At the top, you'd see the most impressively written posts with all kinds of convincing news stories to back them up. Problem was there were too many. Perhaps, that's one reason contrary thinking works at sentiment extremes.

Although we've yet to reach that kind of extreme in bearish sentiment, there are clearly quite a few that IMHO are far too bearish. They don't come right out and say it. But the tone and constant refrain looks like a clear outline of a very severe recession or even a deflationary depression.

IMO, that kind of thinking is indicative of the emotional over reaction to news I've seen from MANY times from less experienced investors who've never been through a real Bear Market. Bank on it folks. The big brokerage houses play on that fear every time we get close to an Intermediate OR Long Term low.
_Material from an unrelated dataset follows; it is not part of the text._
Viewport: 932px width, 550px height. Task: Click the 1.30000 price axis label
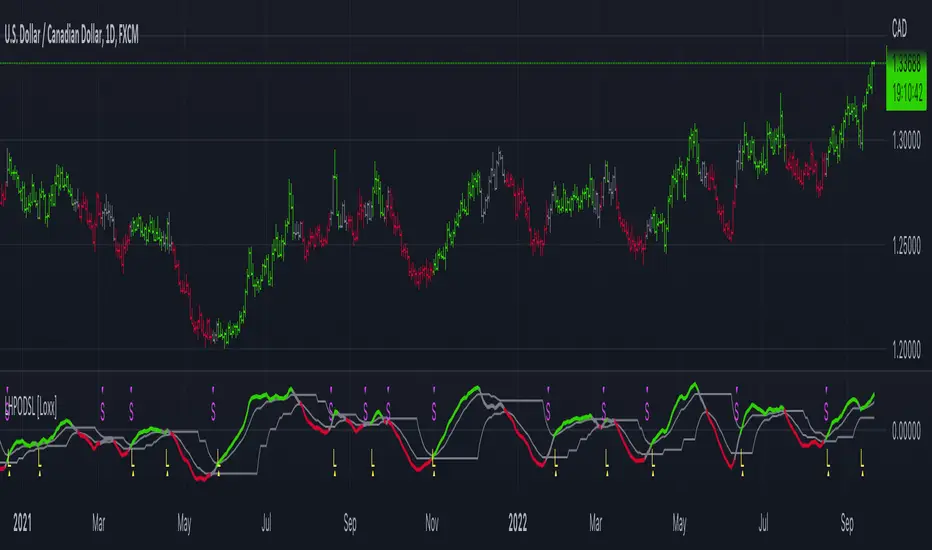point(906,140)
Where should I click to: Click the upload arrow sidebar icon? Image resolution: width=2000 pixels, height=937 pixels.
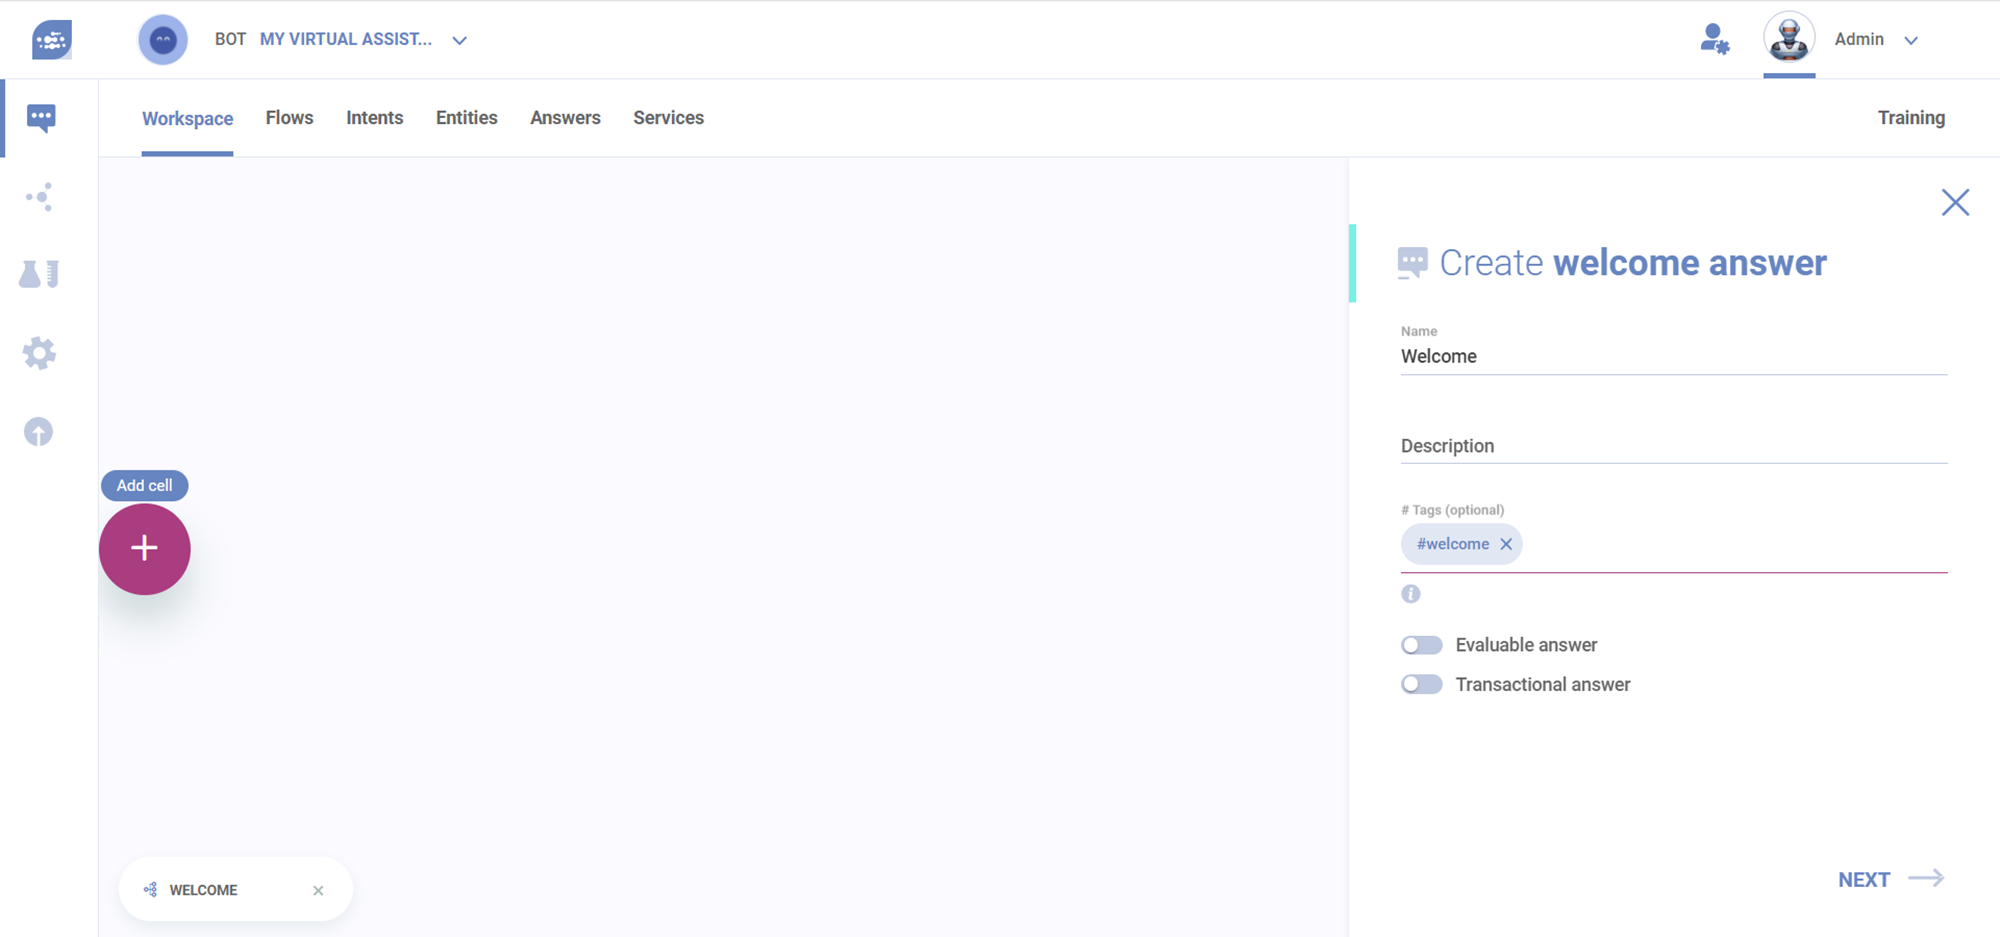[38, 432]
I've been through 3 Bear Markets (4 if you count 87'). And in every one there are always extreme voices that that become increasingly popular with the majority as we get deeper into a major down trend. Negative economic and sector news become an almost obsessive focus everywhere in the financial media. As a result, an exaggerated bearishness develops.
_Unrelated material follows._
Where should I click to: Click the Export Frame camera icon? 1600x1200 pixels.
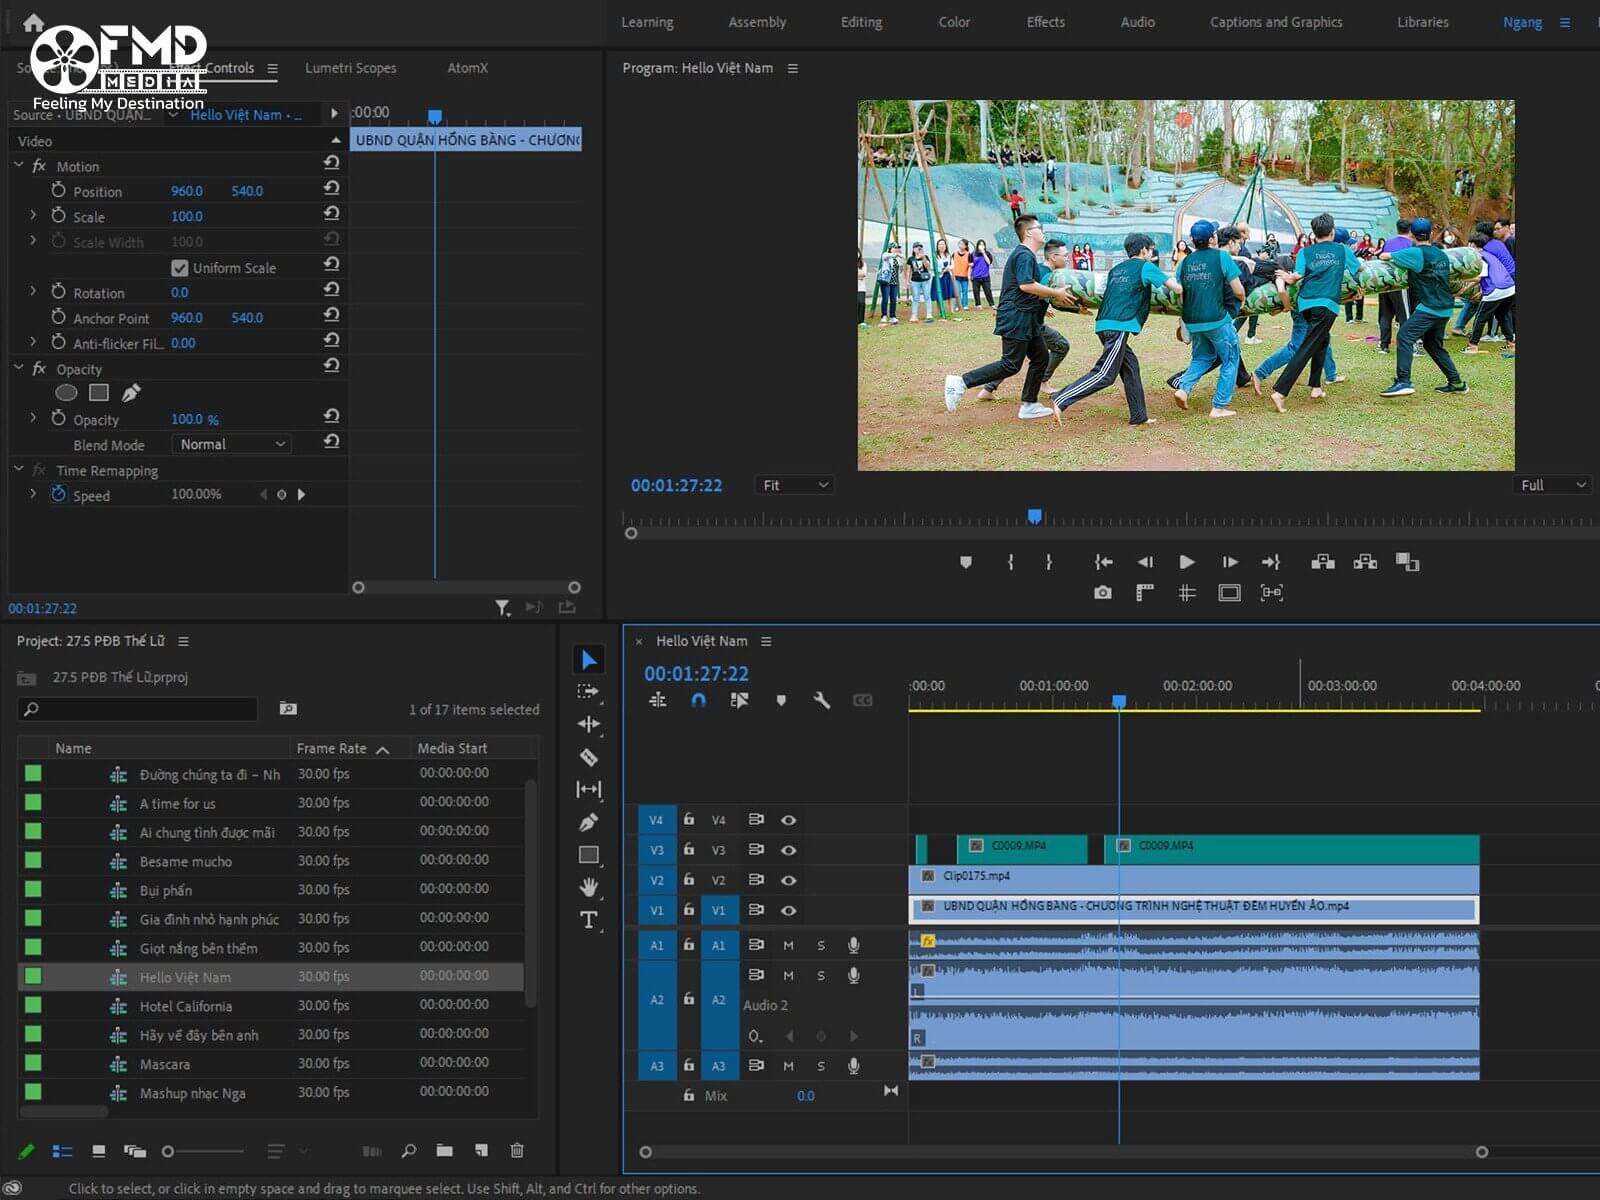point(1102,593)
Getting caught up in that fear is just as bad as buying into the perma bull party line at the top. And you rarely recognize an important trend change. Fear prevents you from seeing it.

So far, fear is NOT dominating the dialog. There are still a great many bulls out there who go long into every little upside ripple and soon get wipsawed. But when the extreme bearish view is pervasive (just as the bullish view was here in Jan/Feb except "for a few"<G>) When it does it'll be a light flashing on the market dashboard that we are getting near an important bottom. The most important thing is not to be too intimidated by bad news to see it and BUY.
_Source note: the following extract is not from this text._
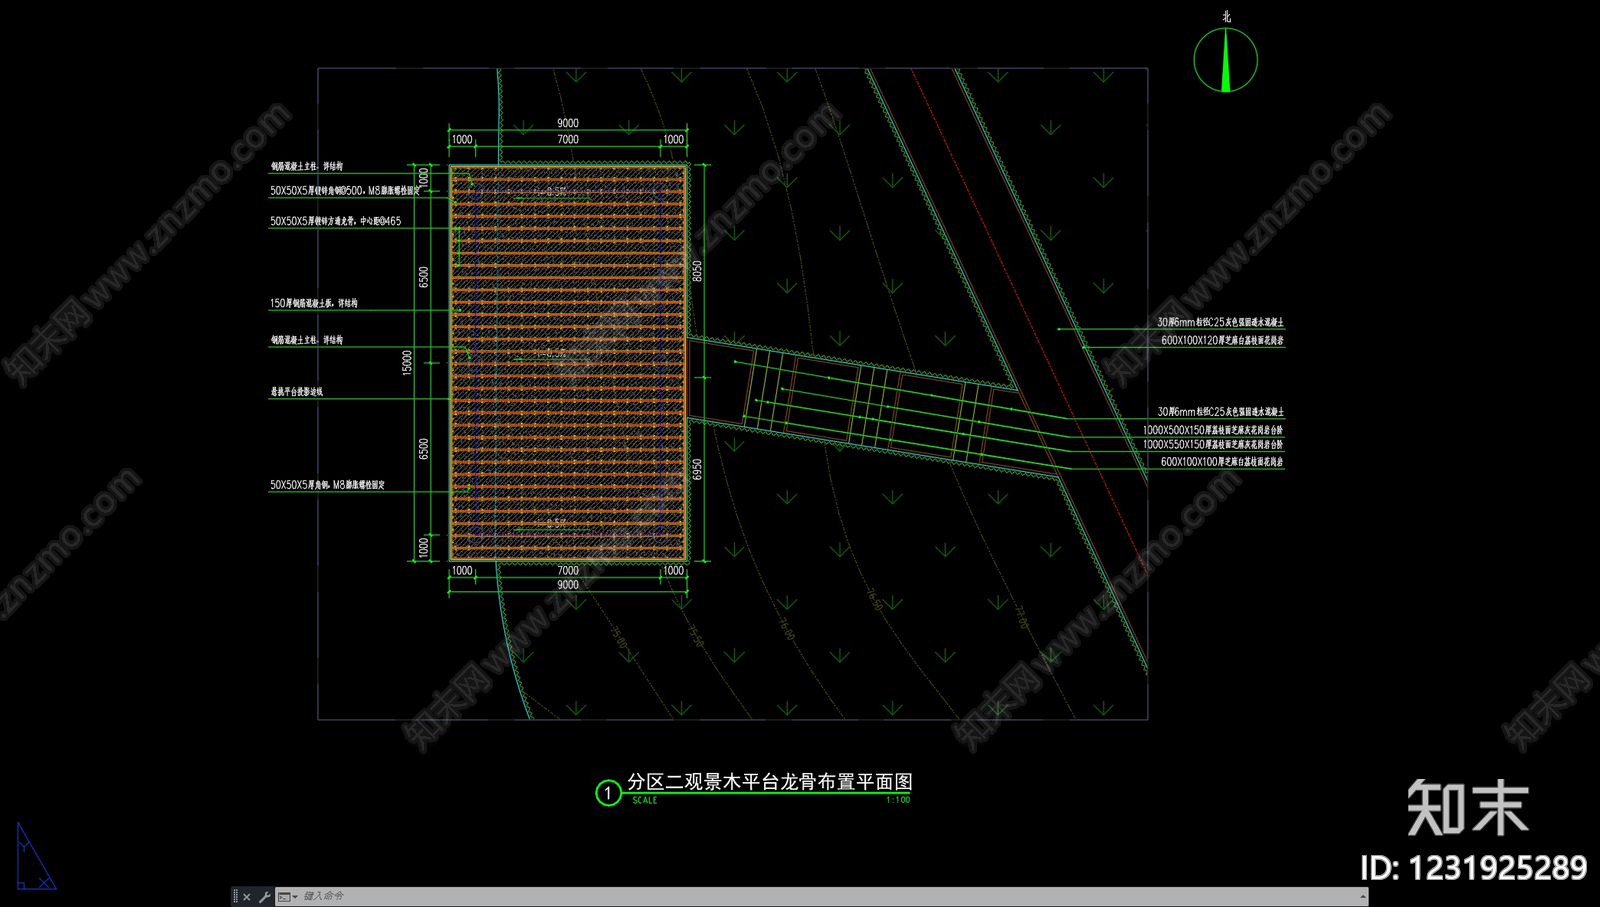The image size is (1600, 907).
Task: Select bottom 7000 dimension text
Action: point(568,570)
I'm outta here! Goodnight, and Best to all,

Isopatch



To: dfloydr who wrote (92382)7/17/2001 6:10:37 AM
From: Maurice Winn  Respond to of 95453
 
DR, that's all true, but it's a bit like my dearly beloved Globalstar complaining that minute prices are too low. Markets are cruelly indifferent to the profit needs, revenue expectations, customs and wishful thinking of individuals, companies or countries.

If Saudi Arabia needs a lot of money from their oil to fund the manner to which they have become accustomed, let them eat cake [or sand]. The market answer to me, Globalstar and Saudi Arabia is 'Tough Tittie Mate'.

If there is a surplus of oil due to a whole lot being produced and demand dropping, Saudi Arabia and the other producers can whine all they like. They can have riots too [which will probably cut their production and income further which will raise prices again - for the remaining suppliers].

Any amount of energy is available at $15 a barrel from fossil fuels. Heck, they can do deep water drilling and still make money at $15. But why bother when there is any amount easily pumped out of Russia, Saudi Arabia, Iraq, Venezuela etc, not to mention heaps of coal everywhere at prices around that level? Once the expensive wells are in the ground, they don't turn off again unless the price drops a long way from the prices used to justify the digging.

Saudi Arabia and other swing producers can whip the price down, to shut down a bunch of competitors, then raise prices again. But the average is still around $15 per barrel. As you say, the big swings are very disruptive. But that's the game they like to play.